### Data entries
==============================

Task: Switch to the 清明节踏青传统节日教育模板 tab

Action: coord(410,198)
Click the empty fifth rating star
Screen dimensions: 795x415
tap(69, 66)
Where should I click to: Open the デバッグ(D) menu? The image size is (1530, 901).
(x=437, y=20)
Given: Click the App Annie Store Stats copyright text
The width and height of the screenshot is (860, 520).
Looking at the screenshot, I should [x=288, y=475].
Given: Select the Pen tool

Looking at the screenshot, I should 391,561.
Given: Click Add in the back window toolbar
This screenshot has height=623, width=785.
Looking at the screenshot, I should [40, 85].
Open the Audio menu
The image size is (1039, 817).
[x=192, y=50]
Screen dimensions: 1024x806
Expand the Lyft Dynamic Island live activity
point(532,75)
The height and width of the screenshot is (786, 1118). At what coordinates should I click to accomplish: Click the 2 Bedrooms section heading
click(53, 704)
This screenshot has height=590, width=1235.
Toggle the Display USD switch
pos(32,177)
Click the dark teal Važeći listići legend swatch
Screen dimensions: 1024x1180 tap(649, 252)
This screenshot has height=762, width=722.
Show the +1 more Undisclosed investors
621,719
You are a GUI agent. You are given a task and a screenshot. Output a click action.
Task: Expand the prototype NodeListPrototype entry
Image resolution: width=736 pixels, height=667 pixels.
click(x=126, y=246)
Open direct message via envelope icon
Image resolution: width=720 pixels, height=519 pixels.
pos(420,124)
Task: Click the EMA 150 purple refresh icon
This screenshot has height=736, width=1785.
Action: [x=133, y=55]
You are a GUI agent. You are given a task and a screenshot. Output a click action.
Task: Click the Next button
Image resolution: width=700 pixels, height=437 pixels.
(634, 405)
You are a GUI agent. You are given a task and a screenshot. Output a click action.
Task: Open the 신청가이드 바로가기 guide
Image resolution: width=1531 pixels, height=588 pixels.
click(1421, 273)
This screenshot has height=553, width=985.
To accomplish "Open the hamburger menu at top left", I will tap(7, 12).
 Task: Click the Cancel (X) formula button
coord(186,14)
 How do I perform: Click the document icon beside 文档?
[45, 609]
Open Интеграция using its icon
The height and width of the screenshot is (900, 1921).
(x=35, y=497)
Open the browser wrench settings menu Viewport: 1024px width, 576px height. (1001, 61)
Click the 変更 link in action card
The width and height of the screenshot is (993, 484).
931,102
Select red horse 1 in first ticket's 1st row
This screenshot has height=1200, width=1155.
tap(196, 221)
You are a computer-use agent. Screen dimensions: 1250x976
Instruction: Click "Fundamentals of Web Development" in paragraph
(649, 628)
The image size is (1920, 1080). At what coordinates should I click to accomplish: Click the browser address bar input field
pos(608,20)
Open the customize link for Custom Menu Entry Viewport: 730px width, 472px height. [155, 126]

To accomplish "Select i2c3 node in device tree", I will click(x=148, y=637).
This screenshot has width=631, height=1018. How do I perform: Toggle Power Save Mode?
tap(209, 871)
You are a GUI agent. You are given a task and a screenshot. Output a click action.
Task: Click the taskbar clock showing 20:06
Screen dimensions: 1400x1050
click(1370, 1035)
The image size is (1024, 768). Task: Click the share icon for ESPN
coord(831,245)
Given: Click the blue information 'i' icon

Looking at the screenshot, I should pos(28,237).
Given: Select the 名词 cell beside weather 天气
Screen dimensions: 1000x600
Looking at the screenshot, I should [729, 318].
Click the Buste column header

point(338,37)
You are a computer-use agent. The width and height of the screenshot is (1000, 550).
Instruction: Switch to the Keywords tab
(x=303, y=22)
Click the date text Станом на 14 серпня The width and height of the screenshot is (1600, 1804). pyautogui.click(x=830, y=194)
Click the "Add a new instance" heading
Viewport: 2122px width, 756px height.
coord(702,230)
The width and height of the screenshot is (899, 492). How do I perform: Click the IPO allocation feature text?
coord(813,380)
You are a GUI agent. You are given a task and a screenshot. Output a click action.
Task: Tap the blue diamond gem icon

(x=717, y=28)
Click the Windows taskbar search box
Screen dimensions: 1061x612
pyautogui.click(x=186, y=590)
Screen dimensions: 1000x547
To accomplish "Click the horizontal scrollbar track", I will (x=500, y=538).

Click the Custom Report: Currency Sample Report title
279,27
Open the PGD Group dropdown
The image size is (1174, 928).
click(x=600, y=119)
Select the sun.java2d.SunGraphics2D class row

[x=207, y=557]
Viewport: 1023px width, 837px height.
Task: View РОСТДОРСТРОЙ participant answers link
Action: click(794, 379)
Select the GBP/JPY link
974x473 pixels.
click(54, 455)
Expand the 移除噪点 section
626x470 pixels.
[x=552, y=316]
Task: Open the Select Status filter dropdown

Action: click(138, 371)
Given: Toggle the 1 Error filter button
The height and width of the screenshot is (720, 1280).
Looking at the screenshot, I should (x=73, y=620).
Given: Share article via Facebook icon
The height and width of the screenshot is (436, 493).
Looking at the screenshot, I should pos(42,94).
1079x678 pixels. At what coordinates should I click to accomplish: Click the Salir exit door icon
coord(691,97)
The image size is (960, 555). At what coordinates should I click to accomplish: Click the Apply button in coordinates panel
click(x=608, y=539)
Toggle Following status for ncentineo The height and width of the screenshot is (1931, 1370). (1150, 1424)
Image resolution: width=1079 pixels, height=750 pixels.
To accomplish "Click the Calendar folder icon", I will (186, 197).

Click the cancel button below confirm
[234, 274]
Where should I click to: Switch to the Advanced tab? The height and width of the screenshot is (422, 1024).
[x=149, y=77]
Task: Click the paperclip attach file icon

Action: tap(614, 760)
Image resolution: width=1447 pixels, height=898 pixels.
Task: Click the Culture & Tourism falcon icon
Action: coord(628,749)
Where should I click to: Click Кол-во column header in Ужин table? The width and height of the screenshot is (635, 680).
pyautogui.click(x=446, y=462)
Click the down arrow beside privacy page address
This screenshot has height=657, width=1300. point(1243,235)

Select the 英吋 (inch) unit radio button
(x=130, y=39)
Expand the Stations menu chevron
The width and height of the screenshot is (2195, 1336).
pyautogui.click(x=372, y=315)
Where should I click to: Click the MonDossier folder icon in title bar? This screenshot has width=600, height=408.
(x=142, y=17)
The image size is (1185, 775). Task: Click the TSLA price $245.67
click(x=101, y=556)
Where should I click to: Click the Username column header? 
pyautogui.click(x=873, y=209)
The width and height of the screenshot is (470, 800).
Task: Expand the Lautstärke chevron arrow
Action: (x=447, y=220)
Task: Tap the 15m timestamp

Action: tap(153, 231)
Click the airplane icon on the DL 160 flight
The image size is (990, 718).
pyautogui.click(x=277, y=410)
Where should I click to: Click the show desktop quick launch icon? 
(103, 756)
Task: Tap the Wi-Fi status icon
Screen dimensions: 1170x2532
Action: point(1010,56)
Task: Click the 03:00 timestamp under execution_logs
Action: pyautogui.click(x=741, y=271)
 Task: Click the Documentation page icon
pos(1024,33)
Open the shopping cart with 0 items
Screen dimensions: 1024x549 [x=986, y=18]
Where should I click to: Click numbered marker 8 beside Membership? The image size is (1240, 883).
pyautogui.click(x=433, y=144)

==============================

### REQUIRED WORK
Give the data back in full, matching it character for character.

### EXERCISE RESULT
Task: Switch to the 清明节踏青传统节日教育模板 tab

Action: coord(410,198)
Click the empty fifth rating star
Screen dimensions: 795x415
tap(69, 66)
Where should I click to: Open the デバッグ(D) menu? The image size is (1530, 901).
(x=437, y=20)
Given: Click the App Annie Store Stats copyright text
The width and height of the screenshot is (860, 520).
Looking at the screenshot, I should [x=288, y=475].
Given: Select the Pen tool

Looking at the screenshot, I should 391,561.
Given: Click Add in the back window toolbar
This screenshot has height=623, width=785.
Looking at the screenshot, I should [40, 85].
Open the Audio menu
The image size is (1039, 817).
[x=192, y=50]
Screen dimensions: 1024x806
Expand the Lyft Dynamic Island live activity
point(532,75)
The height and width of the screenshot is (786, 1118). At what coordinates should I click to accomplish: Click the 2 Bedrooms section heading
click(53, 704)
This screenshot has height=590, width=1235.
Toggle the Display USD switch
pos(32,177)
Click the dark teal Važeći listići legend swatch
Screen dimensions: 1024x1180 tap(649, 252)
This screenshot has height=762, width=722.
Show the +1 more Undisclosed investors
621,719
You are a GUI agent. You are given a task and a screenshot. Output a click action.
Task: Expand the prototype NodeListPrototype entry
Image resolution: width=736 pixels, height=667 pixels.
click(x=126, y=246)
Open direct message via envelope icon
Image resolution: width=720 pixels, height=519 pixels.
pos(420,124)
Task: Click the EMA 150 purple refresh icon
This screenshot has height=736, width=1785.
Action: [x=133, y=55]
You are a GUI agent. You are given a task and a screenshot. Output a click action.
Task: Click the Next button
Image resolution: width=700 pixels, height=437 pixels.
(634, 405)
You are a GUI agent. You are given a task and a screenshot. Output a click action.
Task: Open the 신청가이드 바로가기 guide
Image resolution: width=1531 pixels, height=588 pixels.
click(1421, 273)
This screenshot has height=553, width=985.
To accomplish "Open the hamburger menu at top left", I will tap(7, 12).
 Task: Click the Cancel (X) formula button
coord(186,14)
 How do I perform: Click the document icon beside 文档?
[45, 609]
Open Интеграция using its icon
The height and width of the screenshot is (900, 1921).
(x=35, y=497)
Open the browser wrench settings menu Viewport: 1024px width, 576px height. (1001, 61)
Click the 変更 link in action card
The width and height of the screenshot is (993, 484).
931,102
Select red horse 1 in first ticket's 1st row
This screenshot has height=1200, width=1155.
tap(196, 221)
You are a computer-use agent. Screen dimensions: 1250x976
Instruction: Click "Fundamentals of Web Development" in paragraph
(649, 628)
The image size is (1920, 1080). At what coordinates should I click to accomplish: Click the browser address bar input field
pos(608,20)
Open the customize link for Custom Menu Entry Viewport: 730px width, 472px height. [155, 126]

To accomplish "Select i2c3 node in device tree", I will click(x=148, y=637).
This screenshot has width=631, height=1018. How do I perform: Toggle Power Save Mode?
tap(209, 871)
You are a GUI agent. You are given a task and a screenshot. Output a click action.
Task: Click the taskbar clock showing 20:06
Screen dimensions: 1400x1050
click(1370, 1035)
The image size is (1024, 768). Task: Click the share icon for ESPN
coord(831,245)
Given: Click the blue information 'i' icon

Looking at the screenshot, I should pos(28,237).
Given: Select the 名词 cell beside weather 天气
Screen dimensions: 1000x600
Looking at the screenshot, I should [729, 318].
Click the Buste column header

point(338,37)
You are a computer-use agent. The width and height of the screenshot is (1000, 550).
Instruction: Switch to the Keywords tab
(x=303, y=22)
Click the date text Станом на 14 серпня The width and height of the screenshot is (1600, 1804). pyautogui.click(x=830, y=194)
Click the "Add a new instance" heading
Viewport: 2122px width, 756px height.
coord(702,230)
The width and height of the screenshot is (899, 492). How do I perform: Click the IPO allocation feature text?
coord(813,380)
You are a GUI agent. You are given a task and a screenshot. Output a click action.
Task: Tap the blue diamond gem icon

(x=717, y=28)
Click the Windows taskbar search box
Screen dimensions: 1061x612
pyautogui.click(x=186, y=590)
Screen dimensions: 1000x547
To accomplish "Click the horizontal scrollbar track", I will (x=500, y=538).

Click the Custom Report: Currency Sample Report title
279,27
Open the PGD Group dropdown
The image size is (1174, 928).
click(x=600, y=119)
Select the sun.java2d.SunGraphics2D class row

[x=207, y=557]
Viewport: 1023px width, 837px height.
Task: View РОСТДОРСТРОЙ participant answers link
Action: click(794, 379)
Select the GBP/JPY link
974x473 pixels.
click(54, 455)
Expand the 移除噪点 section
626x470 pixels.
[x=552, y=316]
Task: Open the Select Status filter dropdown

Action: click(138, 371)
Given: Toggle the 1 Error filter button
The height and width of the screenshot is (720, 1280).
Looking at the screenshot, I should (x=73, y=620).
Given: Share article via Facebook icon
The height and width of the screenshot is (436, 493).
Looking at the screenshot, I should pos(42,94).
1079x678 pixels. At what coordinates should I click to accomplish: Click the Salir exit door icon
coord(691,97)
The image size is (960, 555). At what coordinates should I click to accomplish: Click the Apply button in coordinates panel
click(x=608, y=539)
Toggle Following status for ncentineo The height and width of the screenshot is (1931, 1370). (1150, 1424)
Image resolution: width=1079 pixels, height=750 pixels.
To accomplish "Click the Calendar folder icon", I will (186, 197).

Click the cancel button below confirm
[234, 274]
Where should I click to: Switch to the Advanced tab? The height and width of the screenshot is (422, 1024).
[x=149, y=77]
Task: Click the paperclip attach file icon

Action: tap(614, 760)
Image resolution: width=1447 pixels, height=898 pixels.
Task: Click the Culture & Tourism falcon icon
Action: coord(628,749)
Where should I click to: Click Кол-во column header in Ужин table? The width and height of the screenshot is (635, 680).
pyautogui.click(x=446, y=462)
Click the down arrow beside privacy page address
This screenshot has height=657, width=1300. point(1243,235)

Select the 英吋 (inch) unit radio button
(x=130, y=39)
Expand the Stations menu chevron
The width and height of the screenshot is (2195, 1336).
pyautogui.click(x=372, y=315)
Where should I click to: Click the MonDossier folder icon in title bar? This screenshot has width=600, height=408.
(x=142, y=17)
The image size is (1185, 775). Task: Click the TSLA price $245.67
click(x=101, y=556)
Where should I click to: Click the Username column header? 
pyautogui.click(x=873, y=209)
The width and height of the screenshot is (470, 800).
Task: Expand the Lautstärke chevron arrow
Action: (x=447, y=220)
Task: Tap the 15m timestamp

Action: tap(153, 231)
Click the airplane icon on the DL 160 flight
The image size is (990, 718).
pyautogui.click(x=277, y=410)
Where should I click to: Click the show desktop quick launch icon? 
(103, 756)
Task: Tap the Wi-Fi status icon
Screen dimensions: 1170x2532
Action: point(1010,56)
Task: Click the 03:00 timestamp under execution_logs
Action: pyautogui.click(x=741, y=271)
 Task: Click the Documentation page icon
pos(1024,33)
Open the shopping cart with 0 items
Screen dimensions: 1024x549 [x=986, y=18]
Where should I click to: Click numbered marker 8 beside Membership? The image size is (1240, 883).
pyautogui.click(x=433, y=144)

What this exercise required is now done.